**Written request**
Copy out every line of the data below without changing anything.

**Available data**
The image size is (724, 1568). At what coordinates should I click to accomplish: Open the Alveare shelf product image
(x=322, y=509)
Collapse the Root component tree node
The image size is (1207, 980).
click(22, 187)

**Result**
The image size is (724, 1568). At what coordinates should I click to accomplish: Open the Alveare shelf product image
(x=322, y=509)
Collapse the Root component tree node
The image size is (1207, 980).
click(22, 187)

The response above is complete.